The Math of E/M Coding: When Does 5=1?

Paul M. Fischer

My typical Medicare patient expects me to deal with 5 or more problems in a single routine visit.  There are usually around 3 old ones (e.g., diabetes, hypertension, hyperlipidemia) and at least 2 new ones (e.g., low back pain, fatigue).  For those who come with handwritten lists, there may be as many as 10, including every health question that has come to mind over the past 6 months (Should I take a holiday off of Fosamax? Should I add fish oil? Do I need another colonoscopy? Is the shingles shot any good?).

Physicians who do procedures get paid for each one done to a single patient on a particular day.
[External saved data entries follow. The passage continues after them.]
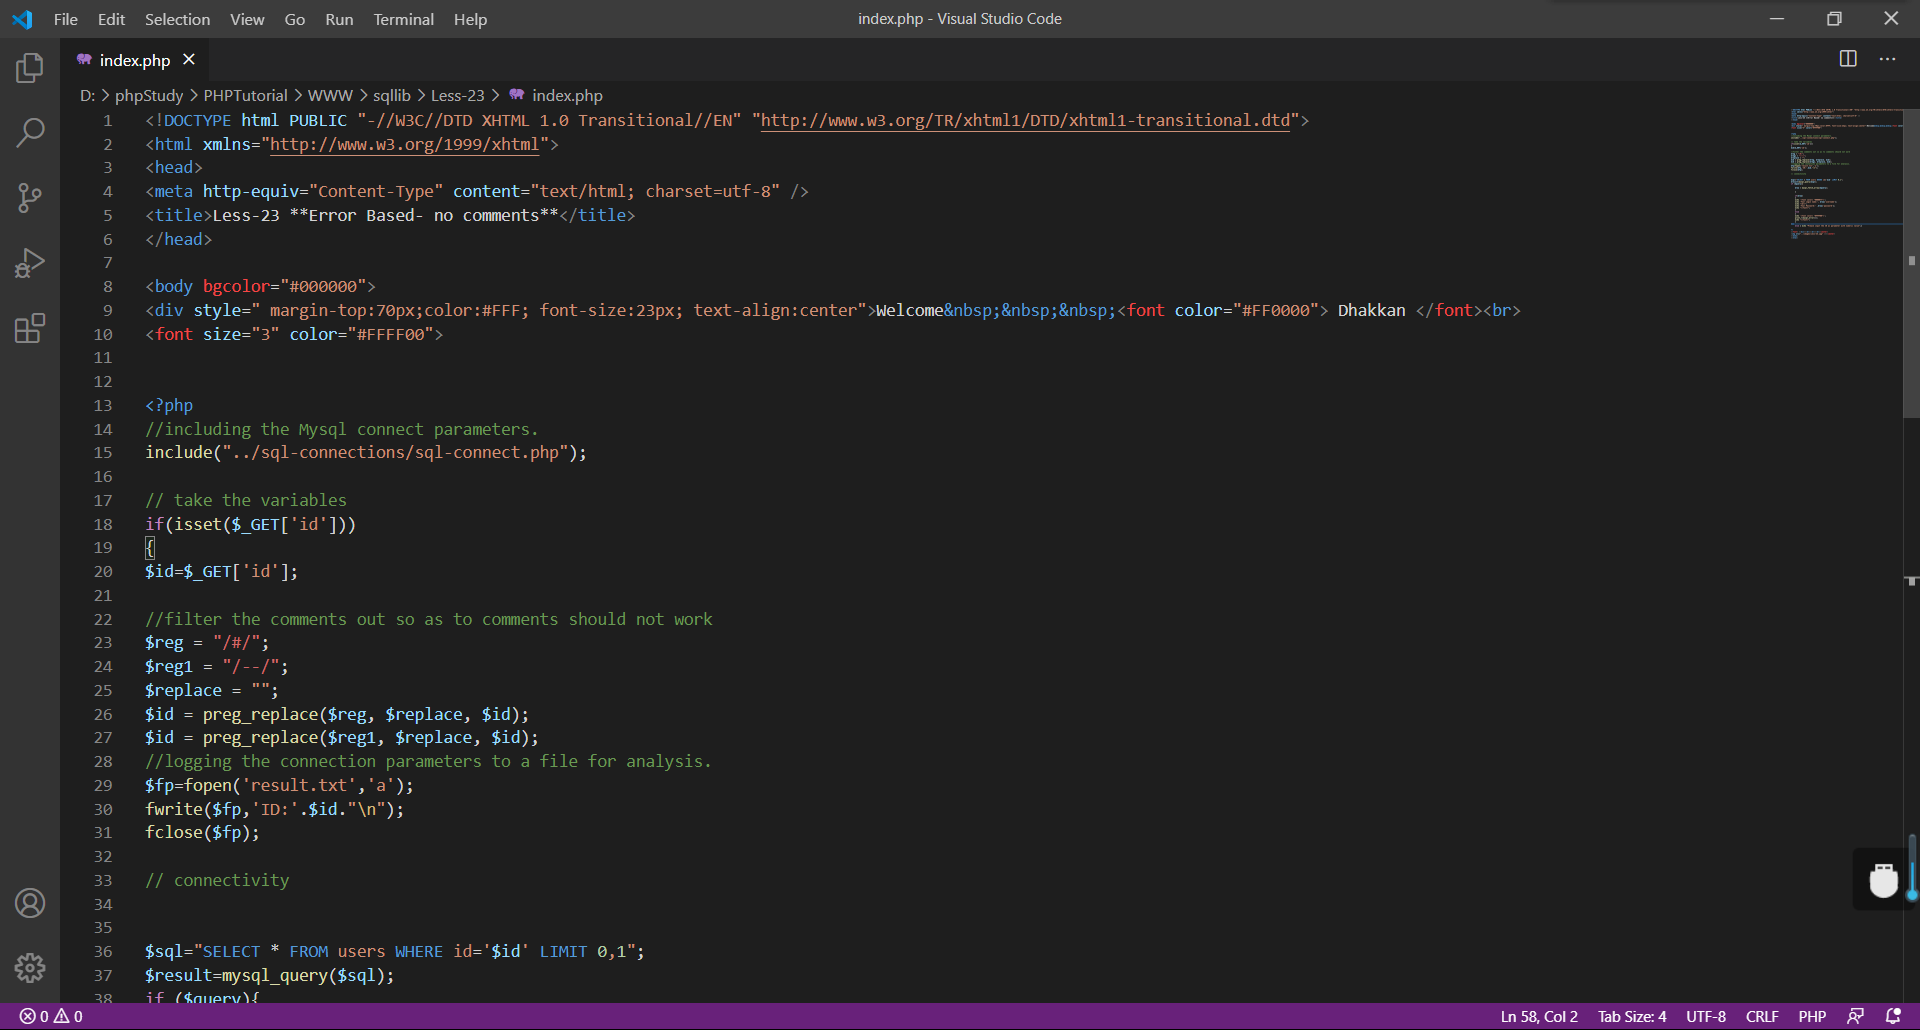Close the index.php editor tab
The image size is (1920, 1030).
pos(189,60)
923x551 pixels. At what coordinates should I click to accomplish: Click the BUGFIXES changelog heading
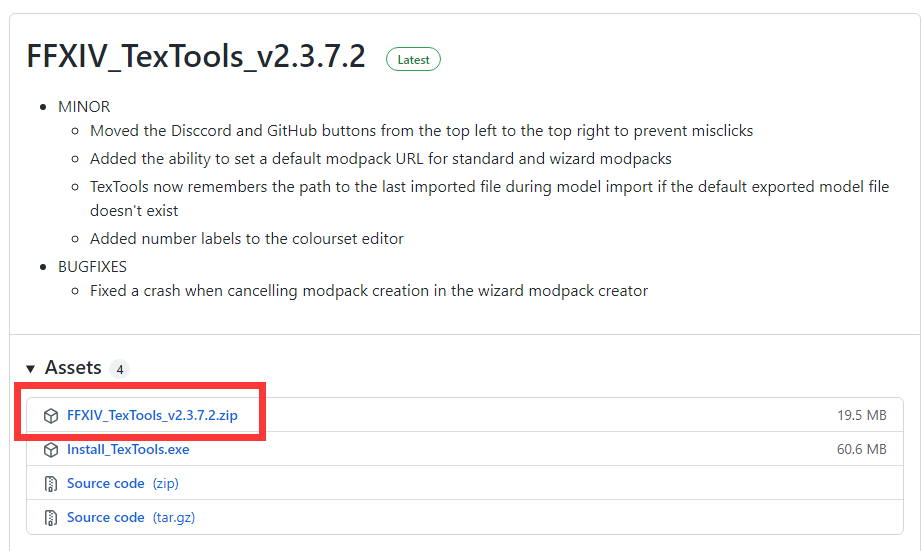coord(92,267)
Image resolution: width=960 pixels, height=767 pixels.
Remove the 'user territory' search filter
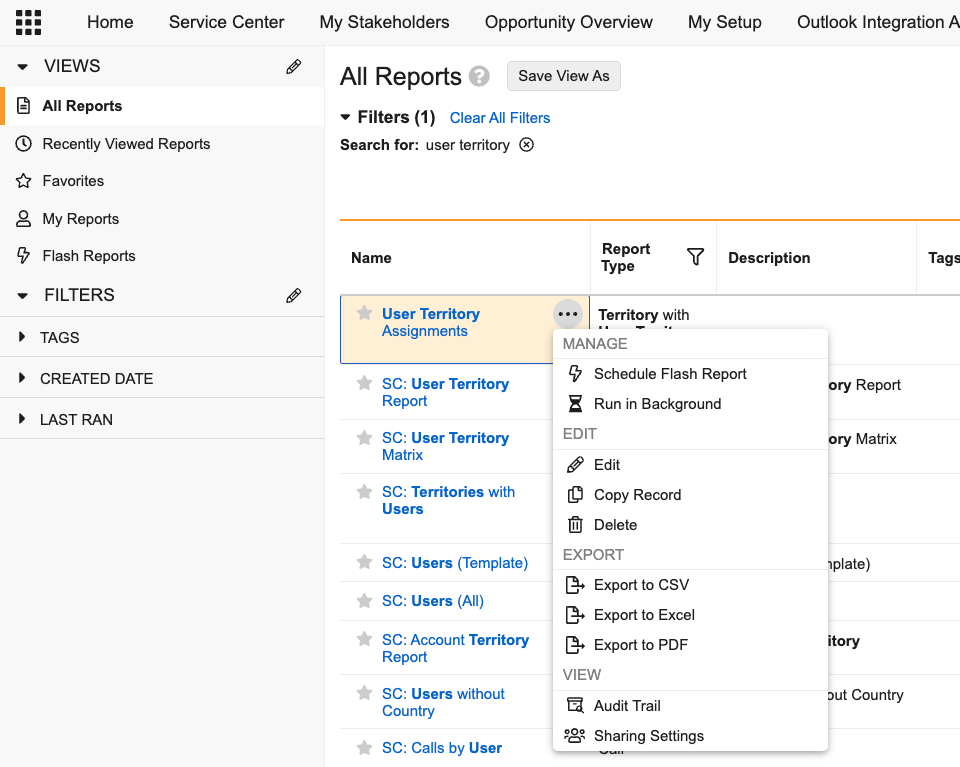[x=526, y=145]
Medicare’s rule for this – the Multiple Procedure Payment Reduction Rule (MPPR) – says doctors should be paid 100% for the first procedure and 50% for each subsequent procedure up to 5. However, for those of us whose work is primarily cognitive rather than procedural, there is an important exclusion:  the multiple-payment rule does not apply to E/M codes.  In fact, the definitions of 99213 and 99214 unambiguously state, “Usually the presenting problem(s) are of . . . complexity.” Note the “(s)”! It clearly creates a double standard that favors doing procedures and places thoughtful solving of patients’ problems at a disadvantage.